Former prime minister Gordon Brown will play a "lead role" in a project to improve safety in Nigerian schools set up after the kidnapping of more than 200 schoolgirls.
Mr Brown, now a UN special envoy for education, was invited by president Goodluck Jonathan to work with Nigerian officials on the scheme which has over £12 million of funding from Britain.
The initiative will start with 500 pilot schools in northern states plagued by militant Islamists Boko Haram, before expanding more widely to include rapid response plans following attacks as well as other saftey measures.
Mr Brown said the scheme could be up and running within weeks and stressed international support would be available.
The former Labour leader said: "We must ensure that schools are safe for young people to learn and thrive.

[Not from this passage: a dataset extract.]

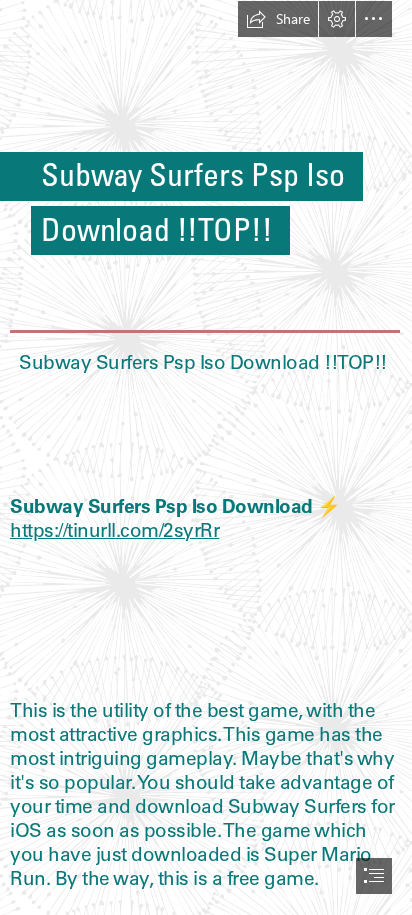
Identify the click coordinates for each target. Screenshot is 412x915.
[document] (206, 457)
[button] (278, 19)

"No child should go to school without knowing that their schools, communities, teachers, parents and religious leaders are doing all they can to ensure their protection. And parents must know that we are doing all we can to make schools safe.
"None of us can stand by and endlessly witness schools being shut down, girls cut off from their education, and parents in fear of their daughters' lives. The education system that has the potential to transform Nigeria cannot be undermined by threats of violence."
A UK aircraft that was set to join US planes attempting to locate the girls, who were seized from a school dormitory in the north east of Nigeria on April 15, was delayed yesterday due to a technical problem.